# ABOUT THIS EXERCISE
Pull every line that holds the word "agent" from the entries.

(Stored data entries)

# # # #

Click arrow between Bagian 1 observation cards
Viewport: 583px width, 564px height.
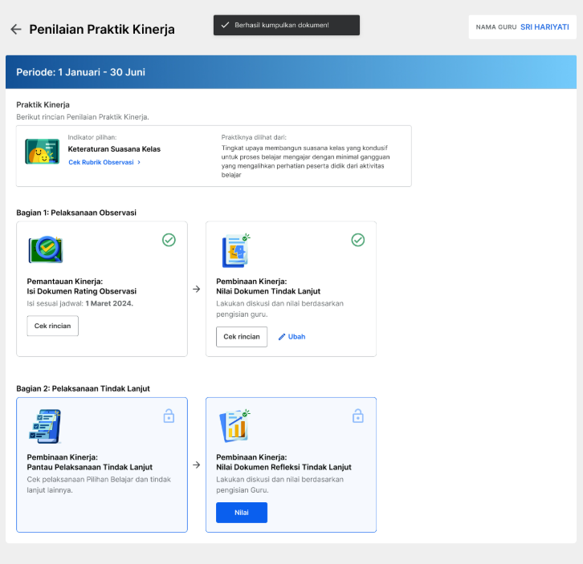196,289
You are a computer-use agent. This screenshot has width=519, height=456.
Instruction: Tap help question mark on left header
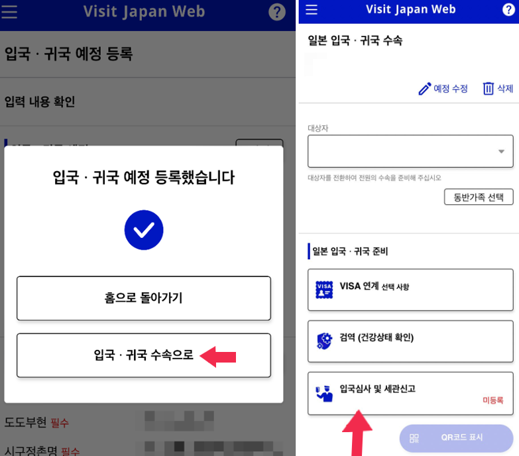tap(276, 12)
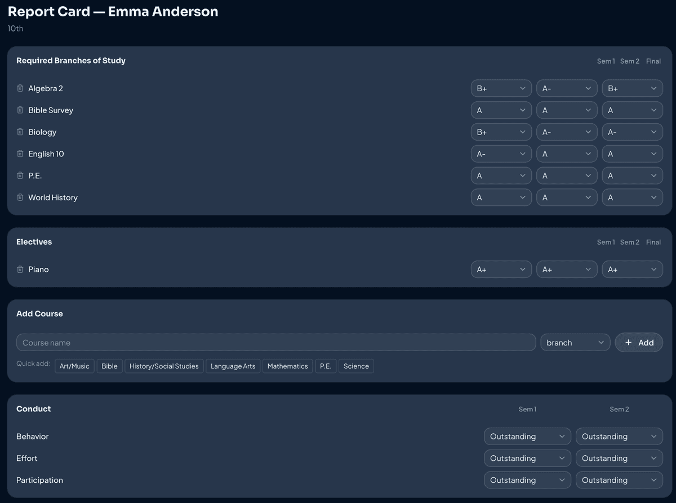The image size is (676, 503).
Task: Click the Add course button
Action: [639, 343]
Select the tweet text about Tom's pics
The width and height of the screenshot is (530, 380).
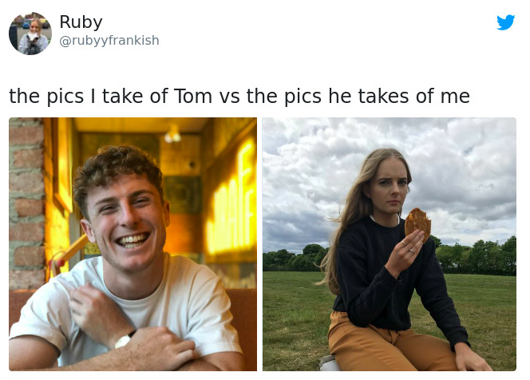(239, 96)
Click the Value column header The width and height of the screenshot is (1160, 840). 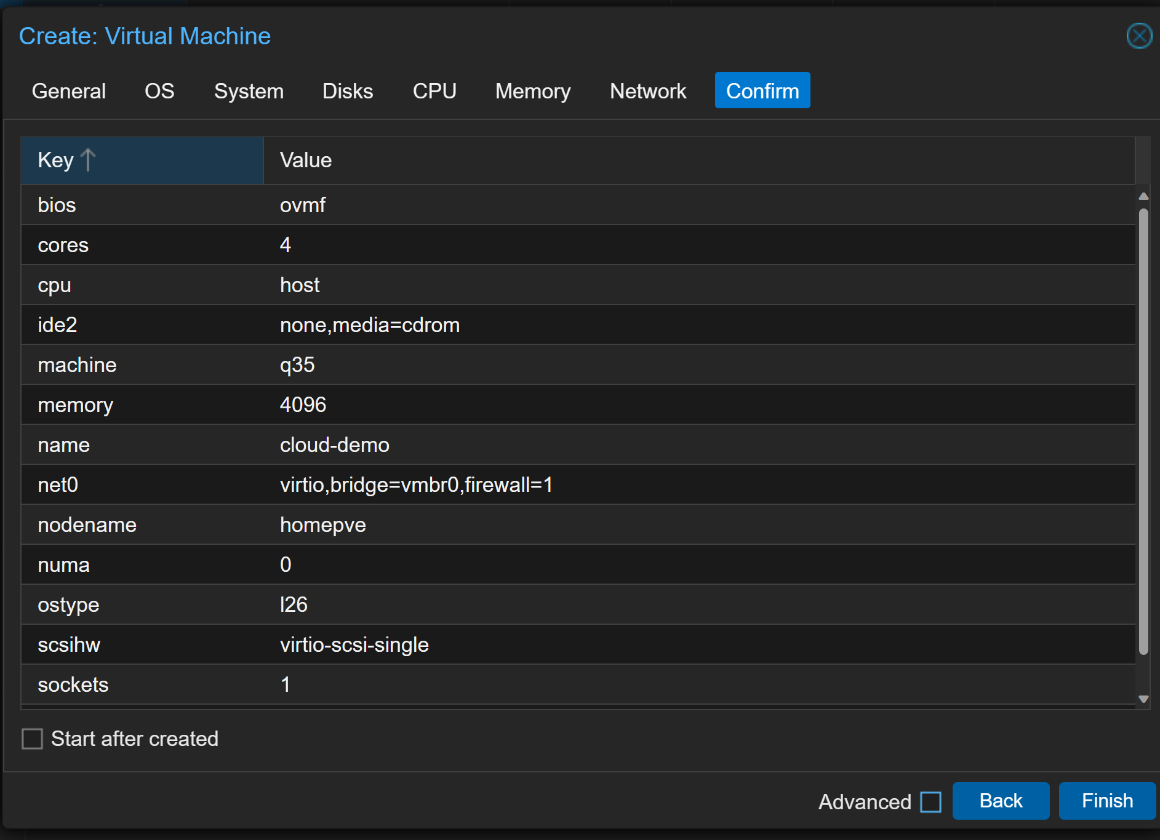click(698, 160)
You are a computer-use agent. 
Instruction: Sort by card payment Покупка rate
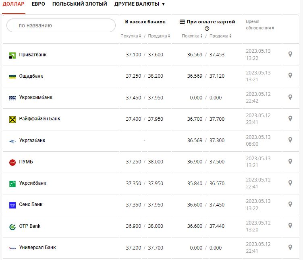(192, 36)
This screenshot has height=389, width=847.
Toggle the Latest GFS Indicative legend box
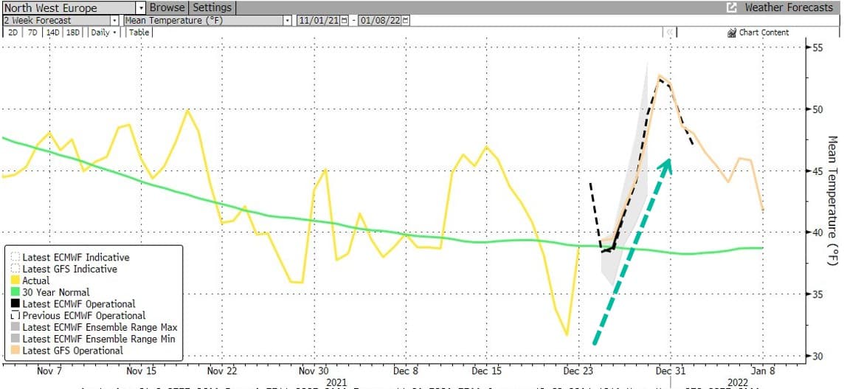coord(15,269)
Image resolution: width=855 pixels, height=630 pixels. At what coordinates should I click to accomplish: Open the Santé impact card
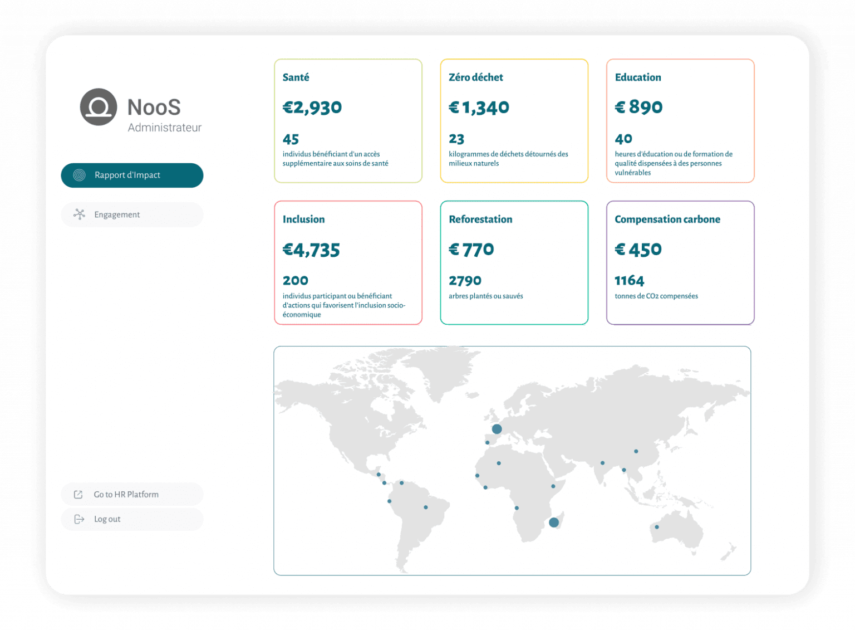pyautogui.click(x=348, y=120)
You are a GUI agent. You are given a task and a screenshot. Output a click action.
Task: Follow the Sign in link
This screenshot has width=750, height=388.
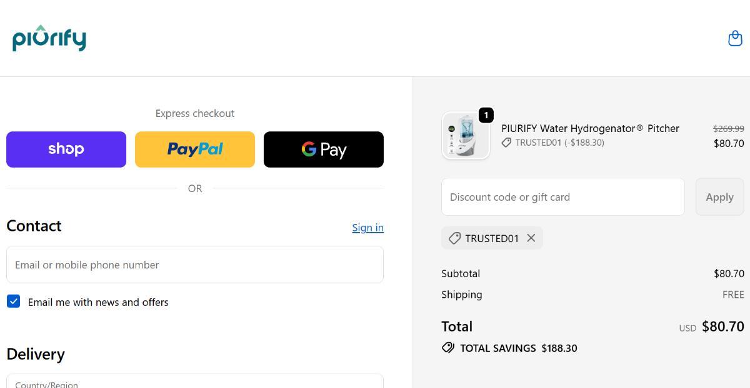coord(368,228)
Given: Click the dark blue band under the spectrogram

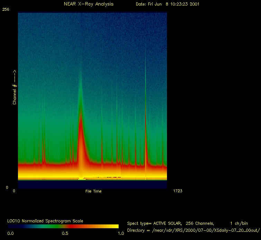Looking at the screenshot, I should pos(92,185).
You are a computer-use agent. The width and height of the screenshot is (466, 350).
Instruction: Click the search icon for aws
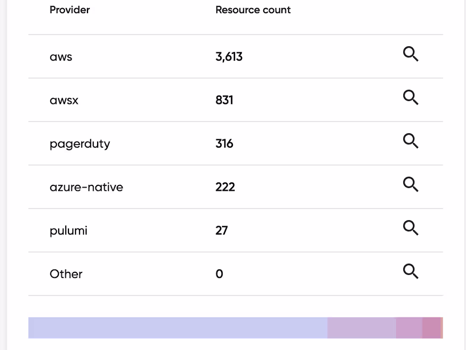410,54
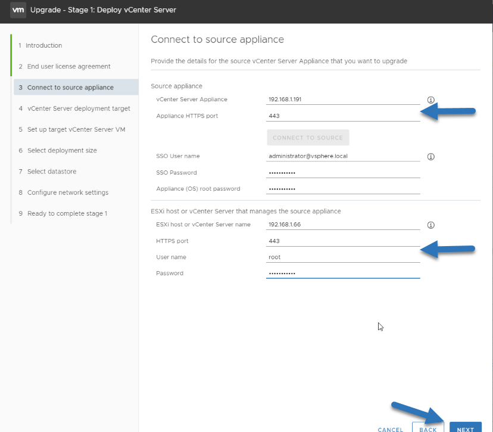The height and width of the screenshot is (432, 493).
Task: Click the CONNECT TO SOURCE button
Action: click(308, 138)
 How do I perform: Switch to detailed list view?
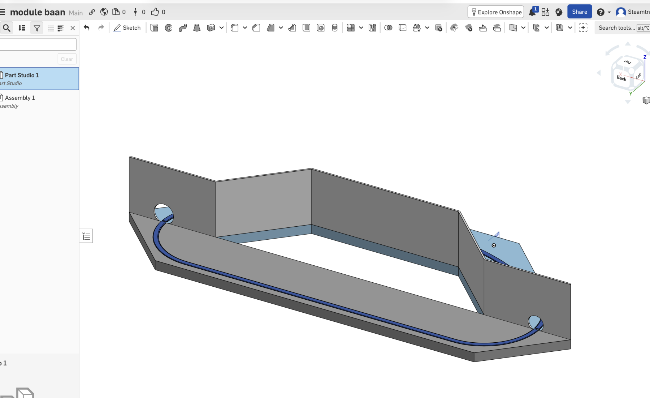tap(61, 28)
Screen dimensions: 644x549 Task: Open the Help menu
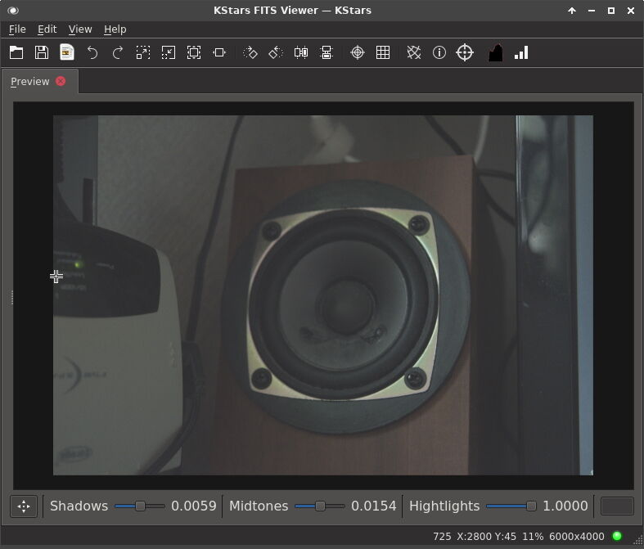(x=115, y=29)
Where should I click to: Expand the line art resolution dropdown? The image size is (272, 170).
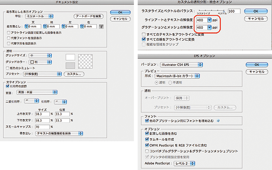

# # # #

# OUTPUT OF THE EXERCISE
You are a computer-use agent. This screenshot has width=519, height=456.
You are a computer-use agent. 
You are a GUI agent. You are given a task and a screenshot. Output a click action.
You are a computer-use agent. The width and height of the screenshot is (466, 350).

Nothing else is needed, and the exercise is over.